Contro la precarietà un contratto di lavoro unico. E’ polemica tra favorevoli e contrari

Fini rilancia la proposta di Ichino e Montezemolo: sostituire tutti i contratti precari con un unico contratto a tempo indeterminato. Ma con la possibilità per le aziende di licenziare

Il suo creatore, il giurista Pietro Ichino, l’ha chiamata “flexsecurity“, un nome che parla abbastanza chiaro. Conciliare flessibilità e sicurezza nel mondo del lavoro si può. Ichino ne è convinto da tempo e con lui ora anche Luca Cordero di Montezemolo e l’economista Nicola Rossi, che insieme rilanciano la proposta dalle colonne del Corriere della Sera: un contratto di lavoro unico che sostituisca tutta la giungla di rapporti precari, con più garanzie per il lavoratore rispetto a un contratto atipico e meno vincoli per il datore rispetto a un’assunzione a tempo indeterminato.

Una bella quadratura del cerchio. Che ora però ha avuto anche il suo battesimo politico: il presidente della Camera Gianfranco Fini ha accolto e rilanciato la proposta dichiarando: “Meglio un contratto di lavoro unico per le assunzioni a tempo indeterminato, anziché questa inaccettabile flessibilità con tante tipologie contrattuali. Ma diamo la possibilità ai datori di lavoro di licenziare“.

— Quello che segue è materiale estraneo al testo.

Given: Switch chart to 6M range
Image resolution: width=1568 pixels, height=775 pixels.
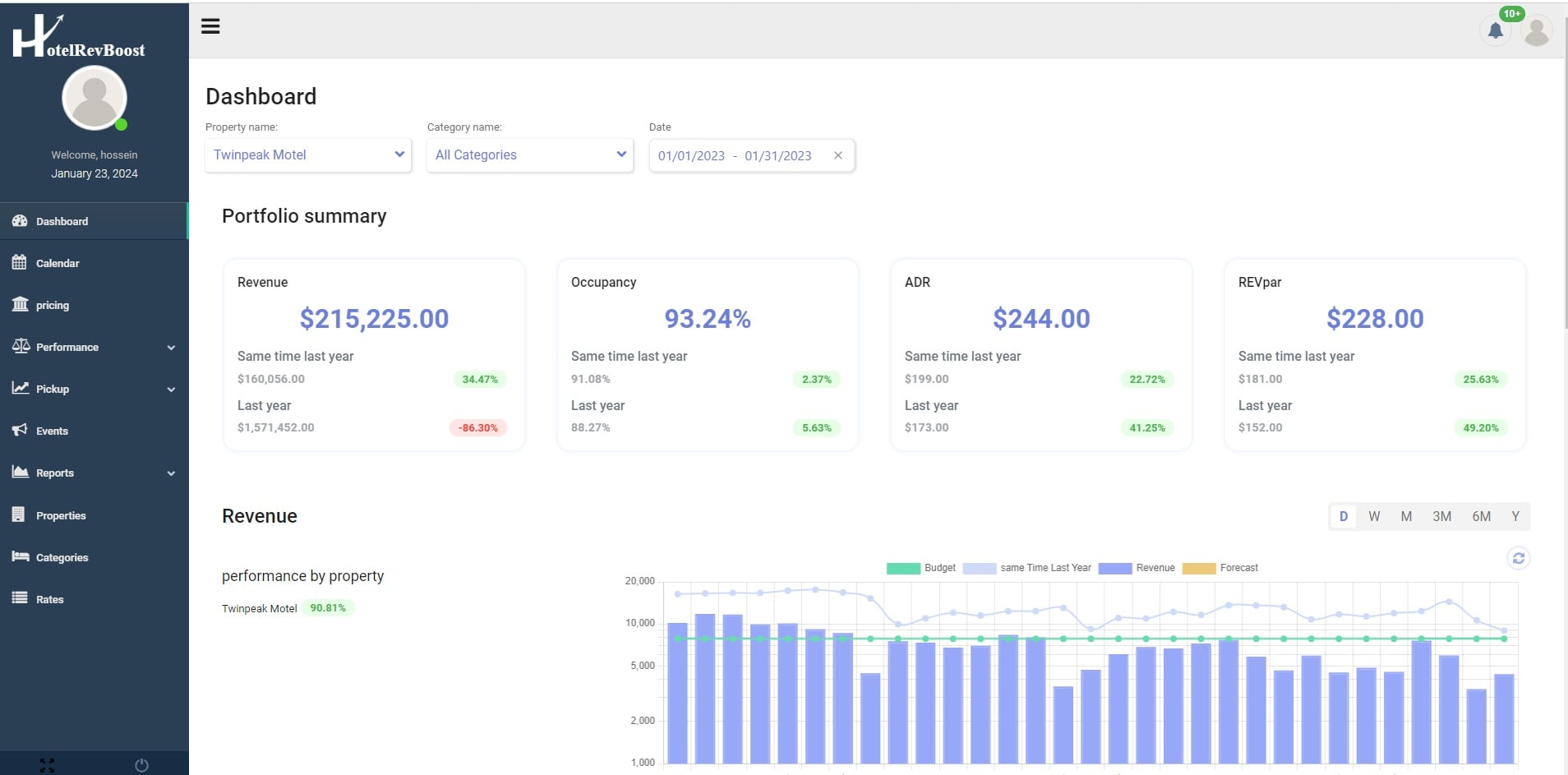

Ti assumo senza termine ma ti posso licenziare

Ma cos’è questa nuova forma di rapporto di lavoro che sta già dividendo le schiere dei favorevoli e dei contrari? La proposta prevede un contratto unico a tutele progressive, un modo per conciliare la flessibilità in ingresso richiesta dalle imprese con le esigenze di stabilità dei lavoratori. Un contratto caratterizzato da una protezione crescente per tutti i futuri dipendenti (tranne alcuni casi come le sostituzioni temporanee o gli stagionali).

In sostanza i nuovi contratti sarebbero tutti a tempo indeterminato, “anche quelli – scrivono i tre promotori – che fino a oggi sono stati l’espressione patologica della precarietà (contratti a progetto, partite iva fasulle…)”. Questo significa “piena protezione contro le discriminazioni e contro i licenziamenti disciplinari ingiustificati, ma nessuna inamovibilità per motivi economici e organizzativi”.

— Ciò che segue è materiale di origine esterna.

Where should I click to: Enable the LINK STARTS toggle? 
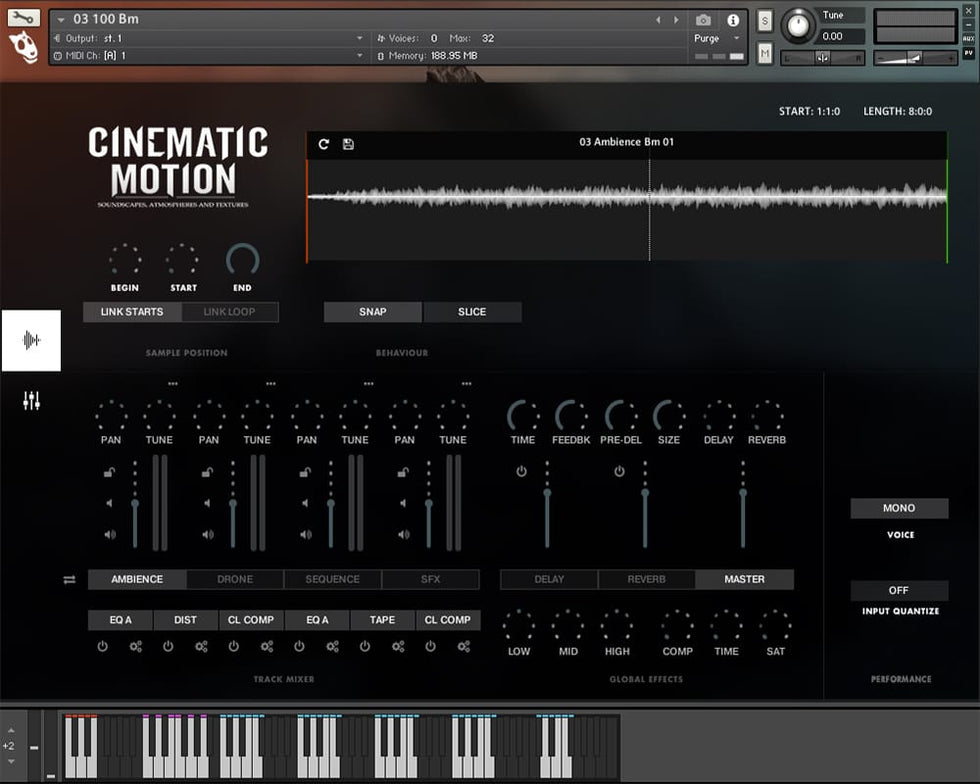[133, 312]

In sostanza il datore può ridurre liberamente l’organico in base alle esigenze aziendali, ma in caso di licenziamento è prevista per il lavoratore una protezione “alla scandinava”, che garantisce un indennizzo e una stabilità crescente con il crescere dell’anzianità.

Per le aziende ci sarebbe anche un riconoscimento dei maggiori oneri attraverso la riduzione di alcune voci di contribuzione. La proposta iniziale di Ichino prevedeva, a questo proposito, una netta riduzione del cuneo fiscale e contributivo – cioè la differenza tra costo del lavoro (per l’azienda) e reddito di lavoro (per il lavoratore) – tramite:

  un contributo pensionistico del 30% a carico dell’azienda;

  la riduzione a 120 euro annui (10 al mese) dell’Irpef sui redditi di lavoro fino a 1.000 euro al mese (oggi è di circa 1.200 euro annui).

Le critiche

La proposta non convince i sindacati e parte dell’opposizione. Secondo Susanna Camusso, leader della Cgil,  “dobbiamo smettere di pensare che il problema si scarica sempre in termini di diritti delle persone. Non c’è nessuna ragione nel nostro Paese di sostenere che il problema è il licenziamento”. Critico anche Cesare Damiano del Pd secondo cui “un contratto a tempo indeterminato con possibilità di licenziamento del lavoratore, non è un contratto a tempo indeterminato“. (A.D.M.)